Not a very easy start for Erdoğan

Not a very easy start for Erdoğan

 

The outcome from the NATO Summit on July 11-12 was not bad. Perhaps Turkish President Tayyip Erdoğan could not get everything he wanted, but after all, there was no one, from United States President Donald Trump to German Chancellor Angela Merkel, to French President Emmanuel Macron, who could have everything they wanted. 

The Western alliance is adopting a new strategy with Russia and China gaining power, despite no one openly speaking about it, with terrorism on the rise and at a time when the U.S. says it wanted European allies to uphold their promise in contributing to their defense.

Yet, there was a particular reference to Turkey’s concerns in the Summit Declaration. The 23rd article of the 79 article declaration on July 11 said: “Assurance measures continue to provide the fundamental baseline requirement for assurance and deterrence. In addition, tailored assurance measures for Turkey to respond to the growing security challenges from the south contribute to the security of the alliance as a whole, and will be fully implemented.”

That is an acknowledgement of Turkey’s legitimate demands on solidarity within the alliance since the declaration stated the new threat areas as follows:

1) Terrorism fuelled by the instability and crisis in the Middle East and North Africa,

2) Irregular migration and human trafficking contributed due to the same reasons,

3) The ongoing crisis in Syria, Turkey’s southern neighbor by a 910-kilometer land border.

Right before the summit, Turkish Foreign Minister Mevlüt Çavuşoğlu said the NATO collective air defense could only cover 30 percent of Turkish airspace, which is why Turkey has made the decision to buy the Russian S-400 missiles, since it had not been possible to buy the NATO-interoperable Patriot systems from Turkey’s biggest ally, the U.S. The assurance in the declaration hints to address that concern as well, and Italy’s decision to keep its Patriot battery in Turkey for another year on July 12 could be regarded as a positive sign.

Erdoğan had no separate meeting with Trump as he had signaled before, but the two had an intense chat while walking to enter the NATO headquarters in Brussels in front of cameras and other leaders, which saved the situation, together with one-on-one meetings with Merkel and Macron.

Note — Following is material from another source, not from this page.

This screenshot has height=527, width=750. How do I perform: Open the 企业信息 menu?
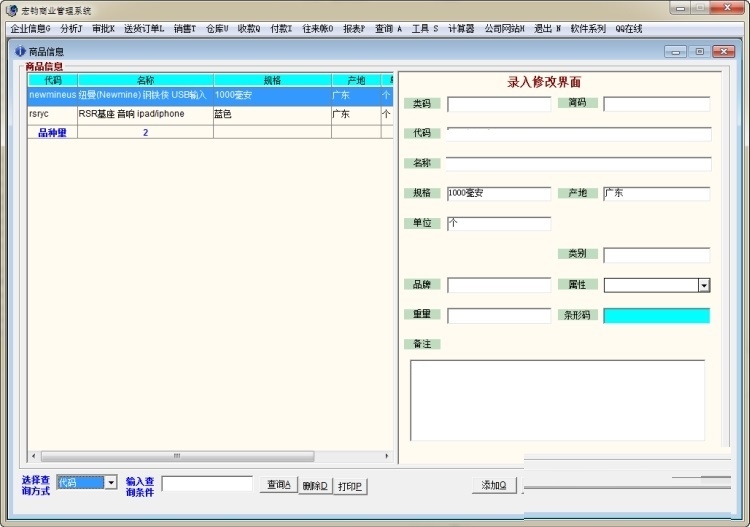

Just as Erdoğan was speaking with NATO leaders in Brussels, another decline began in the value of Turkish Lira in Istanbul financial markets. One U.S. dollar was 4.69 liras, the lowest on July 11. In the early hours of July 12, it hit a record low of 4.97 and was at 4.85 liras when the day closed at 5:00 p.m.

The decline began after the stock exchange closed at 5:00 p.m. on July 11. The reason, as experts commented, was because of a statement by Erdoğan about the economy on his way from Baku to Ankara and news reports until that hour were embargoed. In that statement, Erdoğan had said interest rates would drop when the inflation rate was lowered, which was 15.39 percent, at its 14-year high last week, and Treasury and Finance Minister Berat Albayrak would do whatever was necessary for it.

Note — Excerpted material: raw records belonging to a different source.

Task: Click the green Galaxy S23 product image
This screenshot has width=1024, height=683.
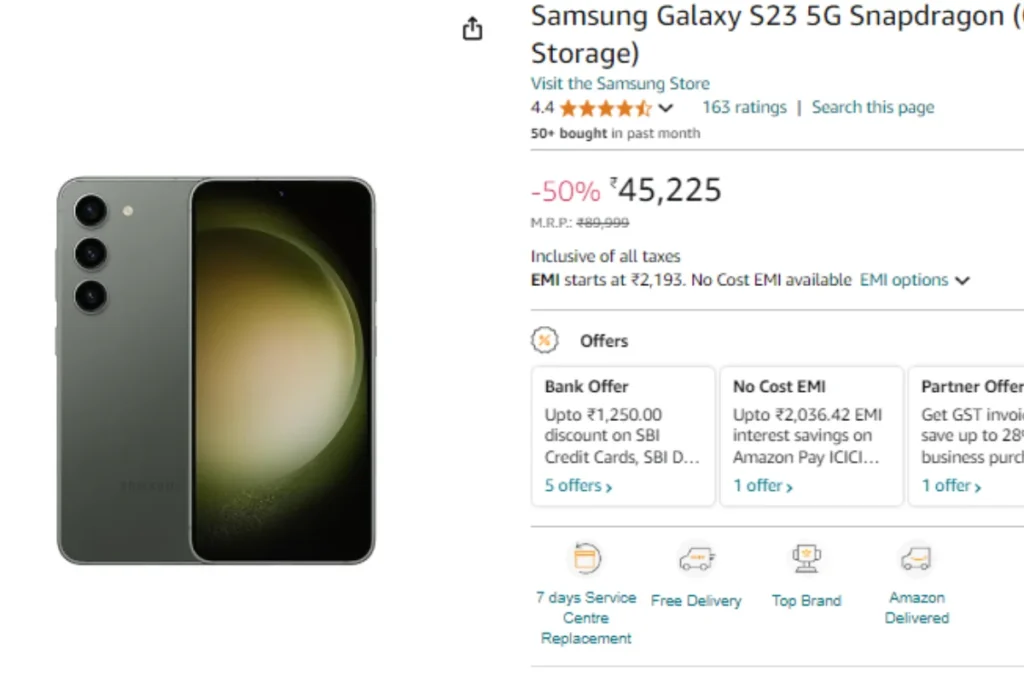Action: tap(216, 370)
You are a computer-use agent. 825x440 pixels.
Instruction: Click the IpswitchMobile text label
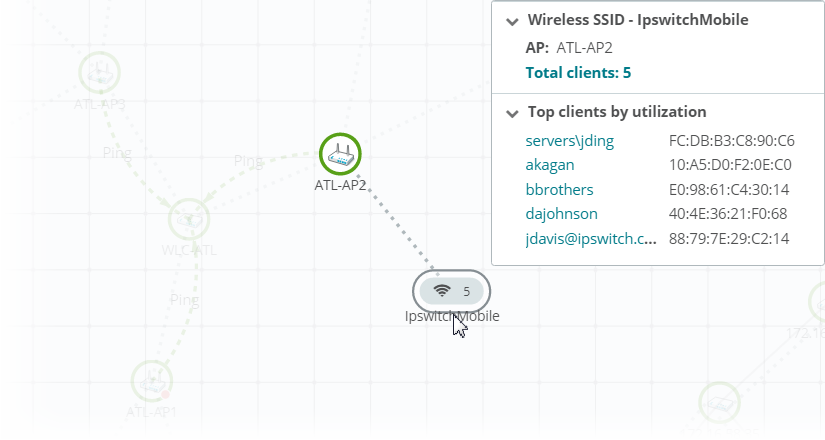point(452,316)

Erdoğan added that Albayrak, who is also his son-in-law, has a past in the financial sector, both in theory and in practice, and he would quickly take everything under control. The same day, one of the first decrees of the new presidential government was issued to bring new rules about the appointment of the Central Bank governor, the deputy governors, and members of the Monetary Policy Board (PPK).

Albayrak said on July 12 the government would not let the independence of the Central Bank be subject to the speculations on the market and the target would be to bring down the inflation to one-digit levels again.

This was not a very easy start for Erdoğan, but it seems he would not be deterred by that and stay determined to press for the new system he has just launched.